**WHAT YOU SHOULD DO**
Everything from the first line below through the line with "flavors (77, 285)" is to be transcribed exactly, and nothing past it.

**DATA EXTRACT**
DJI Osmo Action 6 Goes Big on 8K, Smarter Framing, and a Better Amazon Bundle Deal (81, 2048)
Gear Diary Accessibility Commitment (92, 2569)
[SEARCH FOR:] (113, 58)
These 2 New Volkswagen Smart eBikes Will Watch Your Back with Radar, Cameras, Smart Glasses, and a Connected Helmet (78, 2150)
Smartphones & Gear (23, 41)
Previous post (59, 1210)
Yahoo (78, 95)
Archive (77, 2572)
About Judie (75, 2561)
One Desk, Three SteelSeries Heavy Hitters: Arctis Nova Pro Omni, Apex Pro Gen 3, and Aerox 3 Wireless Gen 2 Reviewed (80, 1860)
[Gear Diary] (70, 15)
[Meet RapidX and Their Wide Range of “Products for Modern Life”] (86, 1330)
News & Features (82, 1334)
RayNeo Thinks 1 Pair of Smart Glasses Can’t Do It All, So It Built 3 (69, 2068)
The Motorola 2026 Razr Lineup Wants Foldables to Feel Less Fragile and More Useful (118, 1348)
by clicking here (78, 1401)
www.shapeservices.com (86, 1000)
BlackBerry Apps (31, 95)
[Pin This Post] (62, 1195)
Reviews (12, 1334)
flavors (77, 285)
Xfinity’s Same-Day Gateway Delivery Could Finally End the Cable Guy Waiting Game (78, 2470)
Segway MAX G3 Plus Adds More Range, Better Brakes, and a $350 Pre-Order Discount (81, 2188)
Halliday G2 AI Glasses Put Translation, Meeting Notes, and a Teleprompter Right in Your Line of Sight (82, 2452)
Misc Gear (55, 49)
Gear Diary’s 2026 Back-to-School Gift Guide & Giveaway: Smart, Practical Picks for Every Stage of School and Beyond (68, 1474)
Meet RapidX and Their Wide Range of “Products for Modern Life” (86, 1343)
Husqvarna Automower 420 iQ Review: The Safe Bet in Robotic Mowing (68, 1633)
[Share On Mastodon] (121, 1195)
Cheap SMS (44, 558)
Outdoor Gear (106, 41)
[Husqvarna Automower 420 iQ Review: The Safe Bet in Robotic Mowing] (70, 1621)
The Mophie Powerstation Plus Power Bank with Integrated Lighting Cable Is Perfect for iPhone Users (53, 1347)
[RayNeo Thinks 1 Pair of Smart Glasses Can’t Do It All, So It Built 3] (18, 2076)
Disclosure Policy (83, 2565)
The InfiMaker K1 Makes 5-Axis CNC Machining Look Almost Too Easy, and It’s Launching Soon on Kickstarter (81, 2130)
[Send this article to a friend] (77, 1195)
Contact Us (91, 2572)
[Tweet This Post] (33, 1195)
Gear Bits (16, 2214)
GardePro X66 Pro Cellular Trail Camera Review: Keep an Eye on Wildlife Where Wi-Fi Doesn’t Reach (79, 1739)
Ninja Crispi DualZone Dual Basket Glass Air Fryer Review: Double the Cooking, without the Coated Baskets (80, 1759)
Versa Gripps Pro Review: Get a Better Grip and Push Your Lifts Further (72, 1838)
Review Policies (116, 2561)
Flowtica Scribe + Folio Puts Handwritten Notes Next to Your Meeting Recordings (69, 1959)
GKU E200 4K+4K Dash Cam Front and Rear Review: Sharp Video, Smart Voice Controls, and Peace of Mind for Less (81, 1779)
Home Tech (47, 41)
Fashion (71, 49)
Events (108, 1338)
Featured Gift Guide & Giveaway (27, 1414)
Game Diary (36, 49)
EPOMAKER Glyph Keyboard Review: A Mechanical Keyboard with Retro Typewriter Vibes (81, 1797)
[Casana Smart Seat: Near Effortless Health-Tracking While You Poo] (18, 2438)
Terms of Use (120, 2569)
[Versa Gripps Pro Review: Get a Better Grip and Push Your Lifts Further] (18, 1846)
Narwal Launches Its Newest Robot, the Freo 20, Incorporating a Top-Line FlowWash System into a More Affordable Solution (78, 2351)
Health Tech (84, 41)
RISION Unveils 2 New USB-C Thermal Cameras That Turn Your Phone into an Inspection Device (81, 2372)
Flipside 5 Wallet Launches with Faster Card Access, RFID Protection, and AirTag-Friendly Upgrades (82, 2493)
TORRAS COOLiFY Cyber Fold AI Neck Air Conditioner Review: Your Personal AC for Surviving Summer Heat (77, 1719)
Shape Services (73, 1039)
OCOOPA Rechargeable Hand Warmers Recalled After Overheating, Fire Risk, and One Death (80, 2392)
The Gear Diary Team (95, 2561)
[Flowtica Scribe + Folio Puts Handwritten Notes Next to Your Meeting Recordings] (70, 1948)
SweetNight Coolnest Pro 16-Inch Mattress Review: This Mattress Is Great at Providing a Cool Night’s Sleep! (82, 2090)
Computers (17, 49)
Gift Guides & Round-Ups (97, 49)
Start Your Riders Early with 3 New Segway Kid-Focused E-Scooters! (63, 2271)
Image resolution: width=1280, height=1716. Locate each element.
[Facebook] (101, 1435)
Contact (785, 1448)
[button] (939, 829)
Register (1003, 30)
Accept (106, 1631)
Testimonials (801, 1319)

**RESPONSE**
DJI Osmo Action 6 Goes Big on 8K, Smarter Framing, and a Better Amazon Bundle Deal (81, 2048)
Gear Diary Accessibility Commitment (92, 2569)
[SEARCH FOR:] (113, 58)
These 2 New Volkswagen Smart eBikes Will Watch Your Back with Radar, Cameras, Smart Glasses, and a Connected Helmet (78, 2150)
Smartphones & Gear (23, 41)
Previous post (59, 1210)
Yahoo (78, 95)
Archive (77, 2572)
About Judie (75, 2561)
One Desk, Three SteelSeries Heavy Hitters: Arctis Nova Pro Omni, Apex Pro Gen 3, and Aerox 3 Wireless Gen 2 Reviewed (80, 1860)
[Gear Diary] (70, 15)
[Meet RapidX and Their Wide Range of “Products for Modern Life”] (86, 1330)
News & Features (82, 1334)
RayNeo Thinks 1 Pair of Smart Glasses Can’t Do It All, So It Built 3 (69, 2068)
The Motorola 2026 Razr Lineup Wants Foldables to Feel Less Fragile and More Useful (118, 1348)
by clicking here (78, 1401)
www.shapeservices.com (86, 1000)
BlackBerry Apps (31, 95)
[Pin This Post] (62, 1195)
Reviews (12, 1334)
flavors (77, 285)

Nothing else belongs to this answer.